Achados inesperados evidenciam estruturas arquitetônicas
Durante o trabalho de arqueologia histórica estão sendo revelados alguns achados de interesse. “Um deles é uma área de ligação muito interessante que ligava o Pátio do Chafariz ao Jardim das Princesas. Esse espaço apresenta um piso com blocos rochosos muito espessos, perfeitamente encaixados, e com desenhos simétricos muito elegantes. Não sabíamos da existência desse piso, que era certamente de uma área de trânsito ligada à Família Real. O fogão também foi um achado absolutamente inesperado. Até tínhamos a informação de historiadores e arquitetos que estudaram o Museu, que tinham cozinhas privativas dentro do palácio. Mas não sabíamos ainda que iríamos encontrar aquela cozinha e naquele lugar”, enumera Marcos André.
Ele explica que o fogão é uma estrutura de muito interesse arqueológico, porque ainda não temos conhecimento de outros exemplos no Brasil. “Esse modelo foi desenvolvido na França no século XVII. Principalmente no século XVIII e início do século XIX, ele começou a ser usado por pessoas que estavam no topo da pirâmide social em diversas áreas das Américas. Sabemos que há registros desse tipo de fogão nos EUA, na residência de campo de Thomas Jefferson e também em residências de governadores. Foi a primeira vez que ele apareceu no Brasil”, destaca o professor e arqueólogo Marcos André.
O modelo desse fogão é diferenciado dos demais porque tem várias bocas, assim como os que temos atualmente em casa. “Naquele momento, isso fez uma diferença muito grande por permitir o preparo dos alimentos em chamas individualizadas, favorecendo preparos específicos. Com isso favoreceu a emergência da alta cozinha francesa, quando se tornou possível servir diferentes pratos, incluindo entrada, prato principal e sobremesa. Antes, se usava um único fogo para todos os preparos “, contextualiza o professor, informando que estão ampliando essas escavações e percebendo que ele é maior do que os pesquisadores supunham inicialmente.

**Dados extraídos:**
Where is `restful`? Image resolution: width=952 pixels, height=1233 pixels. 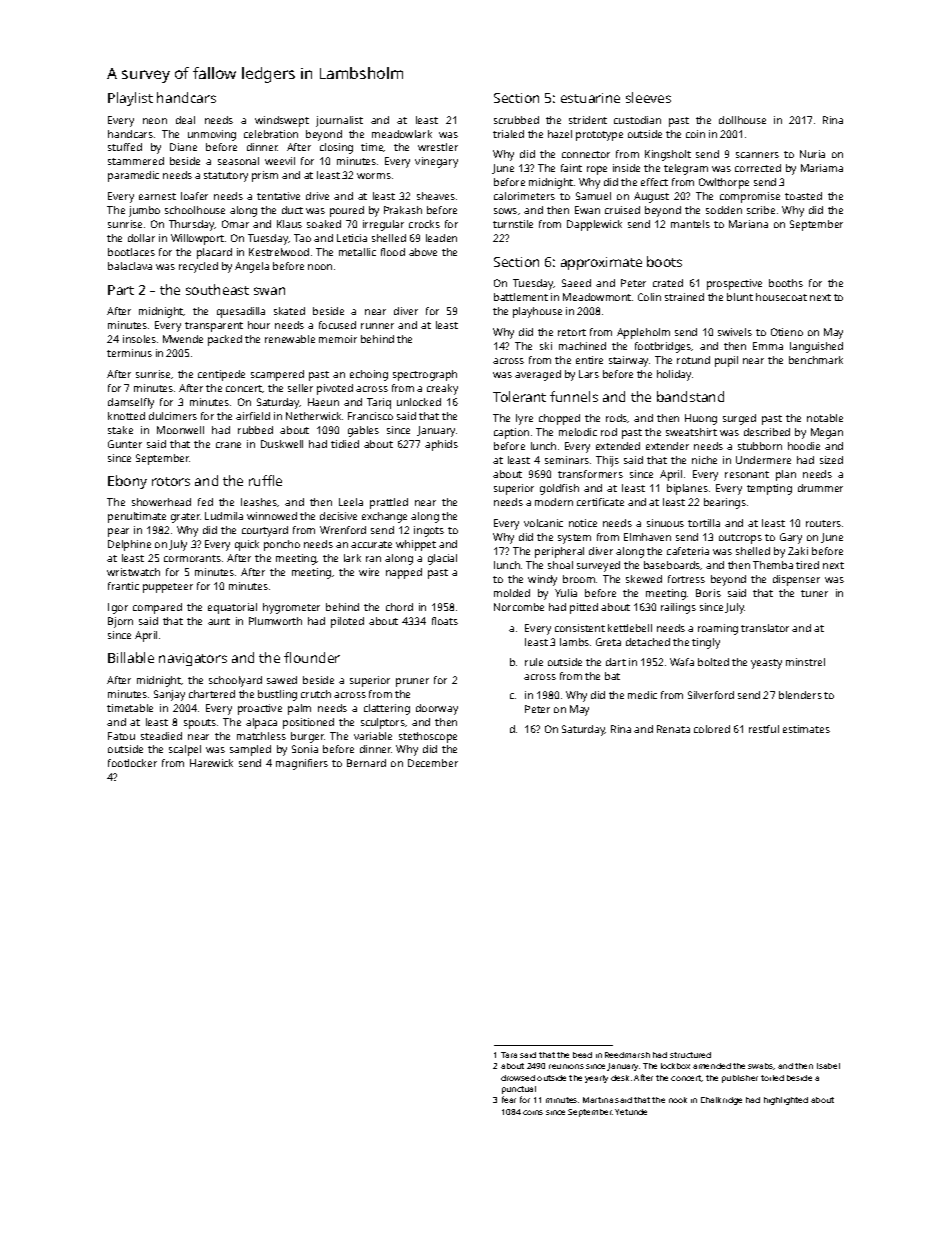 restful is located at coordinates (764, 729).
==
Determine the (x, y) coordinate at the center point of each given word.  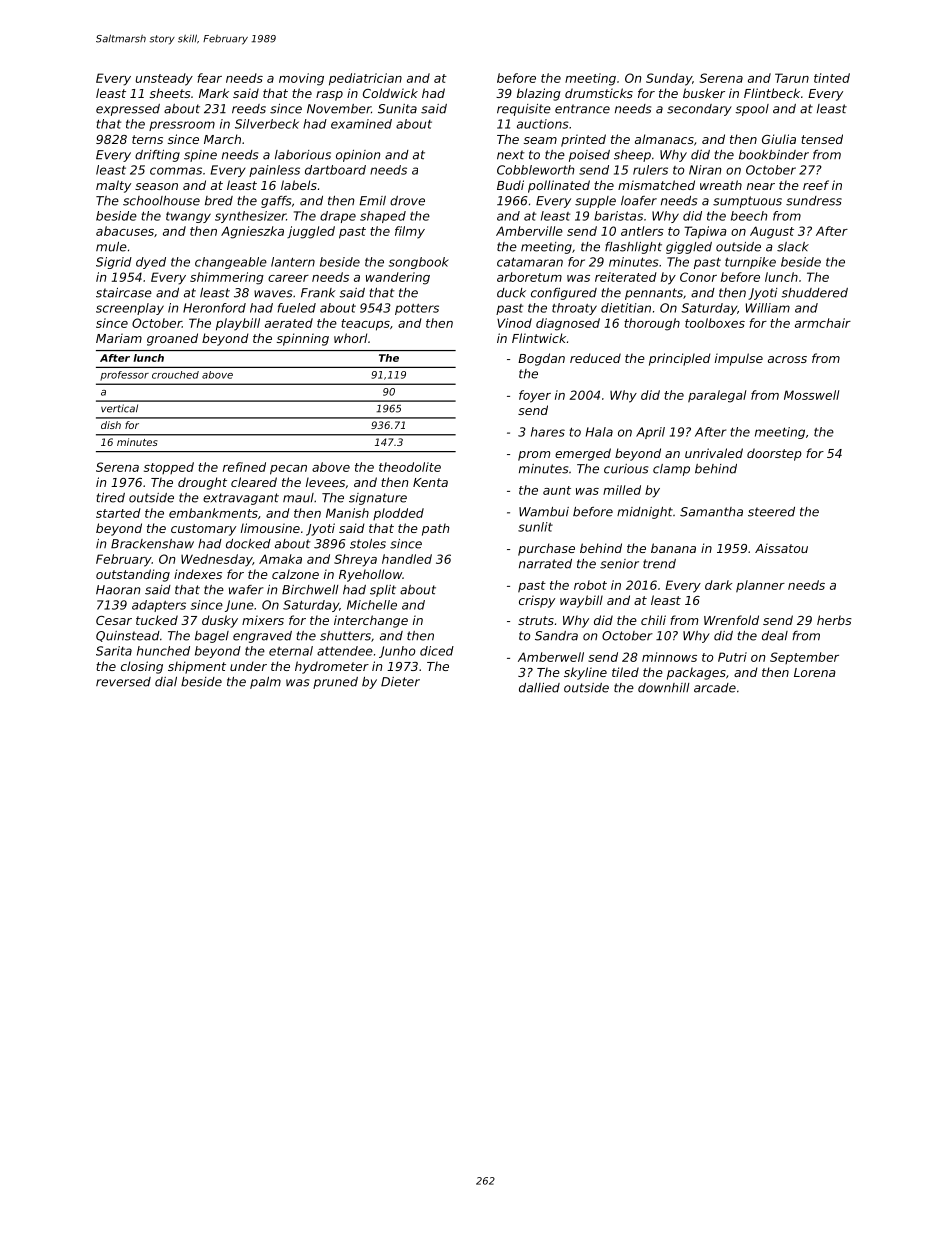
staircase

**Problema proposto A:** Segundo o texto sobre os achados arqueológicos, em que país e em que século foi desenvolvido o modelo de fogão encontrado?
**Problema proposto B:** Prolongue o texto sobre os achados arqueológicos a partir da última frase apresentada.
A listagem não tem relação com o texto sobre os achados arqueológicos.

**Resultado final A:** Na França, no século XVII.

**Resultado final B:**
Esse fogão está no andar térreo do Torreão Sul do Paço de São Cristóvão, que é uma expansão do prédio construída a partir de 1820, na época de D. Pedro I. As evidências até o momento indicam que ele ficava localizado em uma área interna. No andar de cima, ficava uma sala privativa de refeições do Imperador. “Muito possivelmente esse fogão está associado a uma atividade privada da Família Imperial, por isso a descoberta da localização dele também é interessante para as nossas pesquisas arqueológicas, que ainda vão avançar mais para confirmar nossas hipóteses”. Até 2018, ele estava encoberto por um piso.
“Por ter me dedicado, na minha trajetória acadêmica, a estudar segmentos menos privilegiados da sociedade brasileira no passado, essa experiência está sendo diferente”, destaca o professor, que chegou ao Museu Nacional/UFRJ em 2015, mas já visitava o Museu na infância. “Às vezes, estou acompanhando a escavação e me vem as lembranças de quando eu passeava ali quando eu era criança. É muito legal essa memória afetiva, que acabamos evocando neste momento de reconstrução, como uma experiência retrospectiva”, relata.
Áreas especiais com artefatos de interesse
Até o momento foram encontradas áreas especiais para as pesquisas arqueológicas com a ocorrência de diferentes artefatos. Ao lado da estrutura onde ficava a Casa da Guarda, localizada na frente do palácio, foi descoberta uma área de deposição arqueológica. “Essa área está associada aos trabalhadores, tanto oficiais quanto escravizados. Encontramos, por exemplo, objetos de uso cotidiano descartados, incluindo vidros lascados, que eram usados como ferramentas das pessoas escravizadas. É uma evidência muito interessante, do ponto de vista arqueológico, sobre a presença delas ali“, informa o professor Marcos André.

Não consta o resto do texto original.